Il Carnevale 2026 di Aprilia resterà senza carri allegorici. Dopo decenni di sfilate e tradizione, è arrivata la rottura definitiva tra il Comune di Aprilia e l’Associazione Botteghe del Carnevale Apriliano (Abca), che da anni cura la costruzione dei carri.
L’amministrazione comunale di Aprilia ha inviato mesi fa all’associazione un atto di diffida ordinando lo sgombero immediato dell’autoparco di viale Europa, dove le otto botteghe lavorano da sempre alla realizzazione delle imponenti strutture di cartapesta.
Contestualmente, il Comune di Aprilia ha richiesto il pagamento di oltre 41mila euro per l’uso degli spazi comunali, ritenuto “senza titolo”.
Le parti avevano iniziato le “trattative” per trovare una soluzione. Ma, a quanto pare, non è stata trovata. Il Carnevale 2026, con ogni probabilità non vedrà quindi le consuete sfilate che nei decenni passati hanno fatto del Carnevale di Aprilia uno dei più seguiti dell’intera regione.
I dettagli della vicenda saranno illustrati il 15 novembre in una conferenza ufficiale.
La diffida del Comune di Aprilia
Secondo l’amministrazione, l’Abca occuperebbe i locali comunali “in assenza di concessione”.
Nel documento inviato a giugno dall’ufficio Patrimonio ai carristi si legge che “da novembre 2023 l’ufficio preposto ha avviato le procedure per regolarizzare l’utilizzo dell’immobile da parte dell’associazione Abca” ma che, “nonostante i ripetuti contatti e solleciti per la sottoscrizione dell’atto di concessione predisposto, l’associazione non si è mai presentata per la firma”.
Il Comune di Aprilia parla dunque di occupazione abusiva e, oltre allo sgombero dei materiali e alla restituzione delle chiavi, chiede anche la copertura economica per l’utilizzo dei locali e dei consumi elettrici.
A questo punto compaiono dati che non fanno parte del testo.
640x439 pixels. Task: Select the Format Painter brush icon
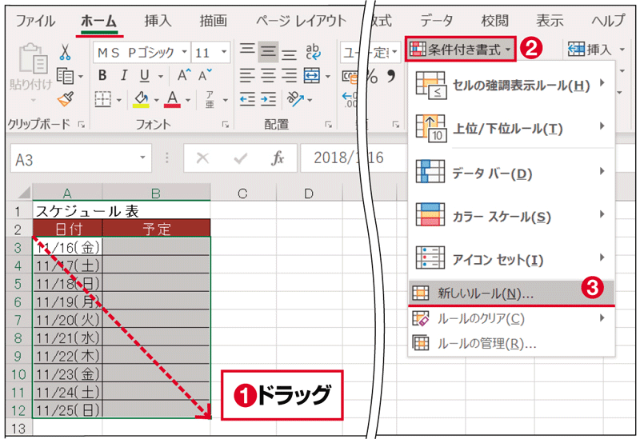[x=66, y=98]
La cifra, secondo i calcoli dell’ufficio, ammonta a 41.072 euro, corrispondenti a 17 canoni da 2mila euro e 17 rimborsi da 416 euro per l’energia elettrica, per il periodo dicembre 2023 – maggio 2025.
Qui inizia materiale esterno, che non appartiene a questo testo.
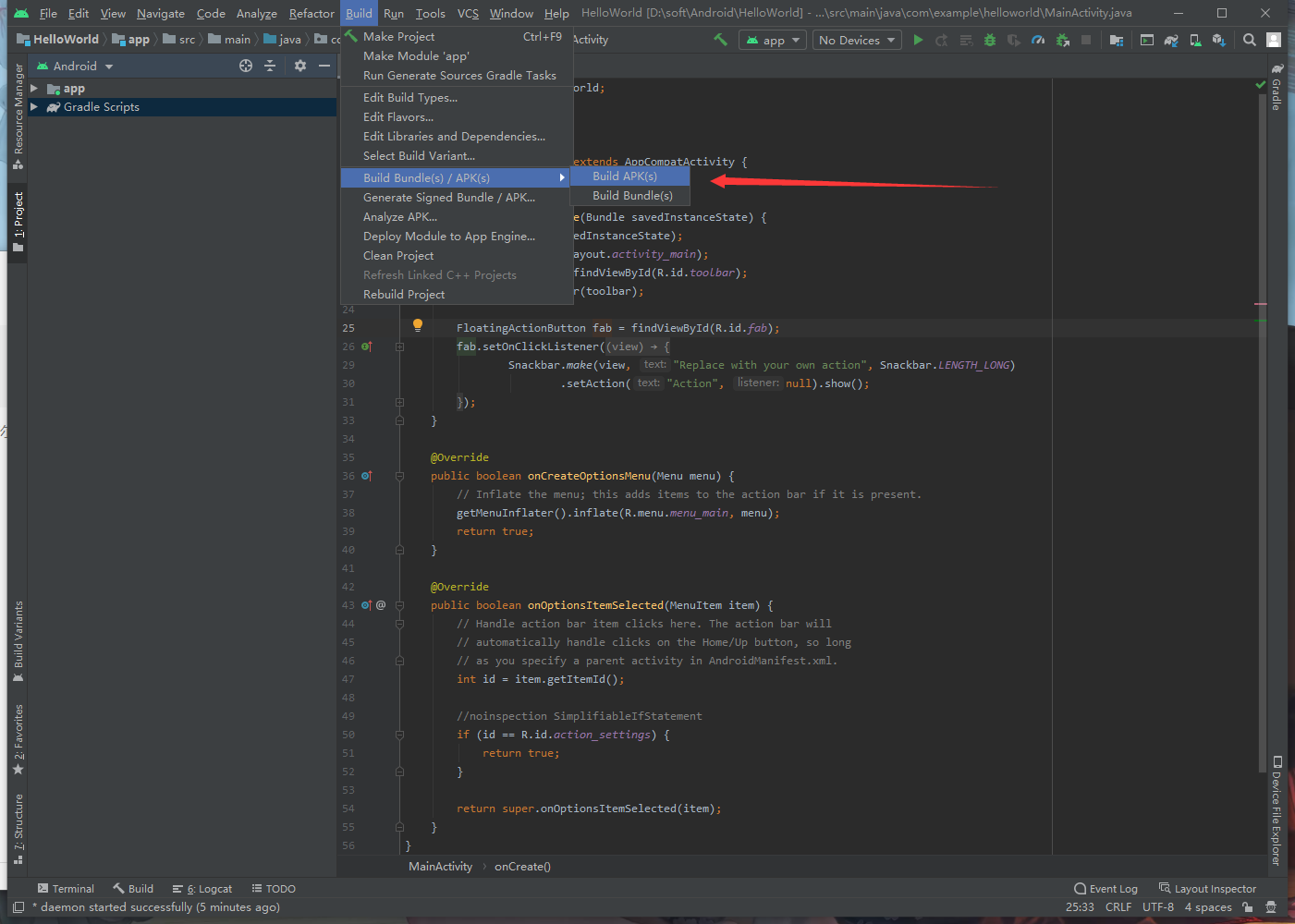Click the project panel gear settings icon
1295x924 pixels.
click(299, 66)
Eppure, ricordano i carristi, quegli stessi spazi erano stati concessi gratuitamente negli anni passati proprio dal Comune, in quanto destinati a un’attività ritenuta di interesse pubblico e culturale.
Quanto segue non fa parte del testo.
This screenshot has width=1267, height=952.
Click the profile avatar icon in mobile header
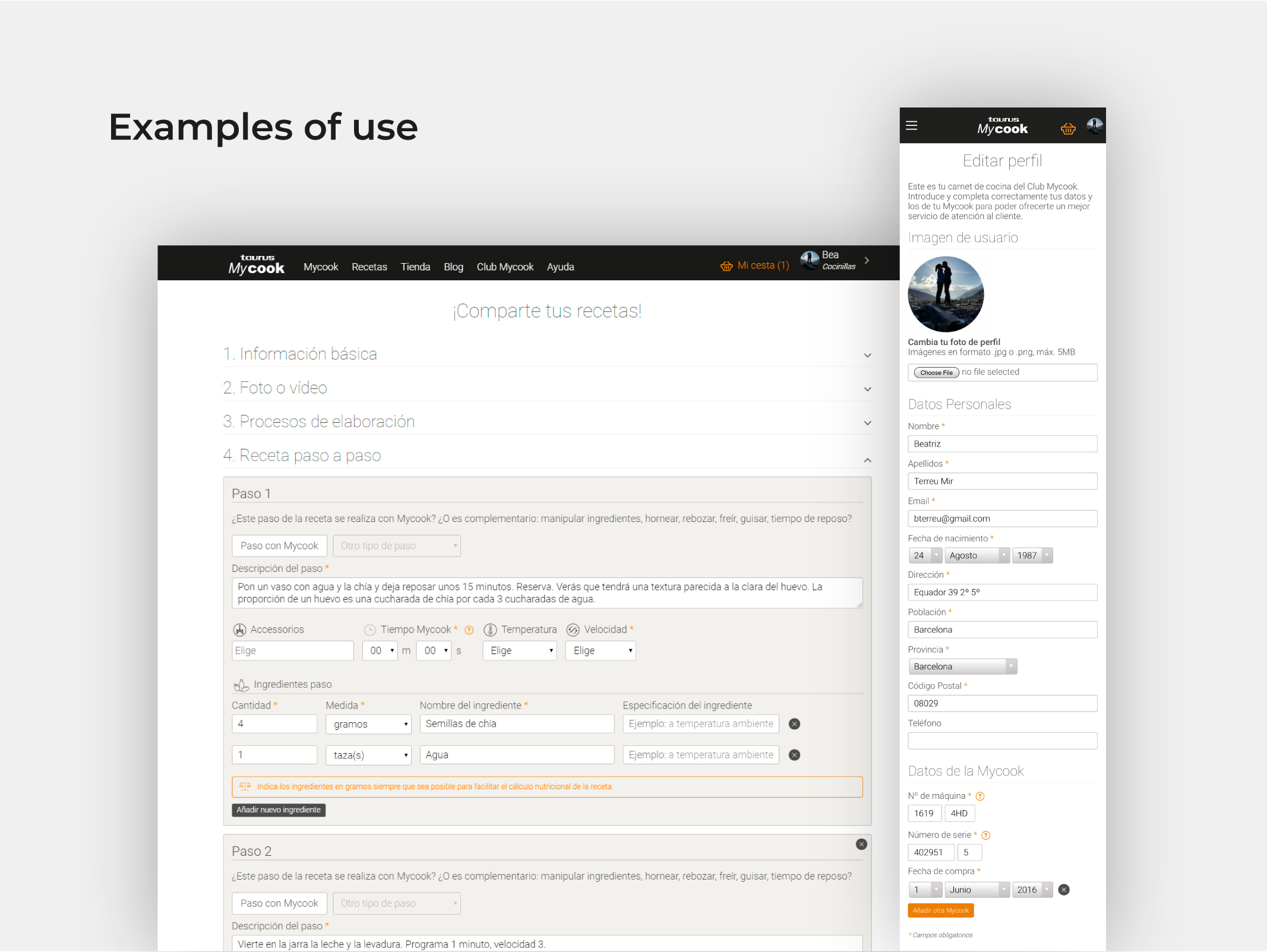point(1094,125)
L’amarezza dei carristi e della città
«Noi lavoriamo per la comunità, non ci guadagniamo nulla dalla nostra attività – aveva spiegato Luciano Poli dell’Abca a giugno –. Il Comune di Aprilia non sta considerando minimamente l’aspetto sociale della nostra realtà. È una richiesta incredibile che ci lascia tutti sbigottiti».
Il carnevale di Aprilia è da sempre uno degli eventi più sentiti della città, secondo solo alla festa patronale di San Michele.
Le botteghe coinvolgono ogni anno decine di volontari, artisti e famiglie, in un’esperienza collettiva che unisce creatività, tradizione e spirito cittadino. Nelle sfilate di contorno ai carri viene coinvolta in pratica tutta la città, attraverso i gruppi che organizzano le scuole. Centinaia di bambini, migliaia di persone che operano in funzione unica di far parte di una comunità.
A pochi mesi dall’inizio dei lavori per il Carnevale 2026, è arrivata invece la doccia fredda.